▸ **INSTRUCTIONS TO FOLLOW**: Word for word, retype the records below.

::: INPUT DATA

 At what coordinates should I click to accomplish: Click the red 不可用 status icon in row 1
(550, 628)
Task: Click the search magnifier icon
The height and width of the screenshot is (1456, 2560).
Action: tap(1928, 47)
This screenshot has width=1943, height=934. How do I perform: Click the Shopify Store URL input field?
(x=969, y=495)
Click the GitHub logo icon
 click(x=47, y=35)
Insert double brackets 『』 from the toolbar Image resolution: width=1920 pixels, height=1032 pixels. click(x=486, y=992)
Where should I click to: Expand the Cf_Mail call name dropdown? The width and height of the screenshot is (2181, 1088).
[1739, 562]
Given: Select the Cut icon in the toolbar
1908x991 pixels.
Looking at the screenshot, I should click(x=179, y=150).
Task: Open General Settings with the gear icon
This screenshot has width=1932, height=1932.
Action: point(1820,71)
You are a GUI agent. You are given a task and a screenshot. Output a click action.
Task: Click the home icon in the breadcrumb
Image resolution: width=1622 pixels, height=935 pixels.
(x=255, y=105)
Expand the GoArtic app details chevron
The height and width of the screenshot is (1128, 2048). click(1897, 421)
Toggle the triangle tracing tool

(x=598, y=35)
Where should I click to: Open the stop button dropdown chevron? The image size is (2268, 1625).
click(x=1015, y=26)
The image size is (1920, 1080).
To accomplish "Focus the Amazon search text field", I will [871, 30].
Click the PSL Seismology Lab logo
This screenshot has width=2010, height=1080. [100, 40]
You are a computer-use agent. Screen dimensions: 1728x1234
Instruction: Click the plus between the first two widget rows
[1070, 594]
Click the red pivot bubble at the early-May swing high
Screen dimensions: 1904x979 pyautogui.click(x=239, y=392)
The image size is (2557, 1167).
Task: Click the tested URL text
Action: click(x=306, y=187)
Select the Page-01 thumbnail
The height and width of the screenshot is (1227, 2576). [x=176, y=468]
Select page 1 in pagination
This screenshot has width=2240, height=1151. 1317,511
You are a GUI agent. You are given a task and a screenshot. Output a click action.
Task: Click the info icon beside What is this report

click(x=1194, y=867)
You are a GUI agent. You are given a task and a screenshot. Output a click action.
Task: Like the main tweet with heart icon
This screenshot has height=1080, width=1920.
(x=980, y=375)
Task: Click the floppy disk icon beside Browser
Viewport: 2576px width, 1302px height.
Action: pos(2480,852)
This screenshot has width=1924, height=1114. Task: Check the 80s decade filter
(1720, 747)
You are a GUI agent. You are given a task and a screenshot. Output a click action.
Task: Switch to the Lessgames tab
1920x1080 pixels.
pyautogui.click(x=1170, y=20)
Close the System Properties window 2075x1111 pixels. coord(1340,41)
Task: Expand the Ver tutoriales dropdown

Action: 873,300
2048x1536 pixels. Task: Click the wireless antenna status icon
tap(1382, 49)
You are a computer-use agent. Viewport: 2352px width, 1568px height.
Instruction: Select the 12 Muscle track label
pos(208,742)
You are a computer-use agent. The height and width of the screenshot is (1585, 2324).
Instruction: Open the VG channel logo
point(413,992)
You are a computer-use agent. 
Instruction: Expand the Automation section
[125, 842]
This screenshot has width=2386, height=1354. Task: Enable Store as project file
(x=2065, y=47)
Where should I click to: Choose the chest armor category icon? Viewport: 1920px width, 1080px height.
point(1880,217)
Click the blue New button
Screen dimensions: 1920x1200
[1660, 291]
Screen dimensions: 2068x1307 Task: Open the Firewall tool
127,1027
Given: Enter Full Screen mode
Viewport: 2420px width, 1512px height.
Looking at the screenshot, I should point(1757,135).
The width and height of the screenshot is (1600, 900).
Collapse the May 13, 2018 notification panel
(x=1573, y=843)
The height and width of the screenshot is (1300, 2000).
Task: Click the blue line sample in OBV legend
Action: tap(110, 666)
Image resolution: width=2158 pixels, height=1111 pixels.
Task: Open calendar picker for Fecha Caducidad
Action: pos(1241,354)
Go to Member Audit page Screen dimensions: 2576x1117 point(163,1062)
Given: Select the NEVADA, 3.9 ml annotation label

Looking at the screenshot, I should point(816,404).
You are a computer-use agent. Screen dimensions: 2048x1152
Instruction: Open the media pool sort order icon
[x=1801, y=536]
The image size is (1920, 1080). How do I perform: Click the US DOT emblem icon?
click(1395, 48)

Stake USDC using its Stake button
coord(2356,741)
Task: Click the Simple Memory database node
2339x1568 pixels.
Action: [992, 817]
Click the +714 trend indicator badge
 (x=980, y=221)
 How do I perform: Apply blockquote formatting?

::::::

▸ **SOLUTION TO THE PROBLEM**:
 At what coordinates should I click to accomplish: Click the red 不可用 status icon in row 1
(550, 628)
Task: Click the search magnifier icon
The height and width of the screenshot is (1456, 2560).
Action: tap(1928, 47)
This screenshot has width=1943, height=934. How do I perform: Click the Shopify Store URL input field?
(x=969, y=495)
Click the GitHub logo icon
 click(x=47, y=35)
Insert double brackets 『』 from the toolbar Image resolution: width=1920 pixels, height=1032 pixels. click(x=486, y=992)
Where should I click to: Expand the Cf_Mail call name dropdown? The width and height of the screenshot is (2181, 1088).
[1739, 562]
Given: Select the Cut icon in the toolbar
1908x991 pixels.
Looking at the screenshot, I should click(x=179, y=150).
Task: Open General Settings with the gear icon
This screenshot has width=1932, height=1932.
Action: point(1820,71)
You are a GUI agent. You are given a task and a screenshot. Output a click action.
Task: Click the home icon in the breadcrumb
Image resolution: width=1622 pixels, height=935 pixels.
(x=255, y=105)
Expand the GoArtic app details chevron
The height and width of the screenshot is (1128, 2048). click(1897, 421)
Toggle the triangle tracing tool

(x=598, y=35)
Where should I click to: Open the stop button dropdown chevron? The image size is (2268, 1625).
click(x=1015, y=26)
The image size is (1920, 1080).
To accomplish "Focus the Amazon search text field", I will [871, 30].
Click the PSL Seismology Lab logo
This screenshot has width=2010, height=1080. [100, 40]
You are a computer-use agent. Screen dimensions: 1728x1234
Instruction: Click the plus between the first two widget rows
[1070, 594]
Click the red pivot bubble at the early-May swing high
Screen dimensions: 1904x979 pyautogui.click(x=239, y=392)
The image size is (2557, 1167).
Task: Click the tested URL text
Action: click(x=306, y=187)
Select the Page-01 thumbnail
The height and width of the screenshot is (1227, 2576). [x=176, y=468]
Select page 1 in pagination
This screenshot has width=2240, height=1151. 1317,511
You are a GUI agent. You are given a task and a screenshot. Output a click action.
Task: Click the info icon beside What is this report

click(x=1194, y=867)
You are a GUI agent. You are given a task and a screenshot. Output a click action.
Task: Like the main tweet with heart icon
This screenshot has height=1080, width=1920.
(x=980, y=375)
Task: Click the floppy disk icon beside Browser
Viewport: 2576px width, 1302px height.
Action: pos(2480,852)
This screenshot has width=1924, height=1114. Task: Check the 80s decade filter
(1720, 747)
You are a GUI agent. You are given a task and a screenshot. Output a click action.
Task: Switch to the Lessgames tab
1920x1080 pixels.
pyautogui.click(x=1170, y=20)
Close the System Properties window 2075x1111 pixels. coord(1340,41)
Task: Expand the Ver tutoriales dropdown

Action: 873,300
2048x1536 pixels. Task: Click the wireless antenna status icon
tap(1382, 49)
You are a computer-use agent. Viewport: 2352px width, 1568px height.
Instruction: Select the 12 Muscle track label
pos(208,742)
You are a computer-use agent. The height and width of the screenshot is (1585, 2324).
Instruction: Open the VG channel logo
point(413,992)
You are a computer-use agent. 
Instruction: Expand the Automation section
[125, 842]
This screenshot has width=2386, height=1354. Task: Enable Store as project file
(x=2065, y=47)
Where should I click to: Choose the chest armor category icon? Viewport: 1920px width, 1080px height.
point(1880,217)
Click the blue New button
Screen dimensions: 1920x1200
[1660, 291]
Screen dimensions: 2068x1307 Task: Open the Firewall tool
127,1027
Given: Enter Full Screen mode
Viewport: 2420px width, 1512px height.
Looking at the screenshot, I should point(1757,135).
The width and height of the screenshot is (1600, 900).
Collapse the May 13, 2018 notification panel
(x=1573, y=843)
The height and width of the screenshot is (1300, 2000).
Task: Click the blue line sample in OBV legend
Action: tap(110, 666)
Image resolution: width=2158 pixels, height=1111 pixels.
Task: Open calendar picker for Fecha Caducidad
Action: pos(1241,354)
Go to Member Audit page Screen dimensions: 2576x1117 point(163,1062)
Given: Select the NEVADA, 3.9 ml annotation label

Looking at the screenshot, I should point(816,404).
You are a computer-use agent. Screen dimensions: 2048x1152
Instruction: Open the media pool sort order icon
[x=1801, y=536]
The image size is (1920, 1080). How do I perform: Click the US DOT emblem icon?
click(1395, 48)

Stake USDC using its Stake button
coord(2356,741)
Task: Click the Simple Memory database node
2339x1568 pixels.
Action: [992, 817]
Click the +714 trend indicator badge
 (x=980, y=221)
 How do I perform: Apply blockquote formatting?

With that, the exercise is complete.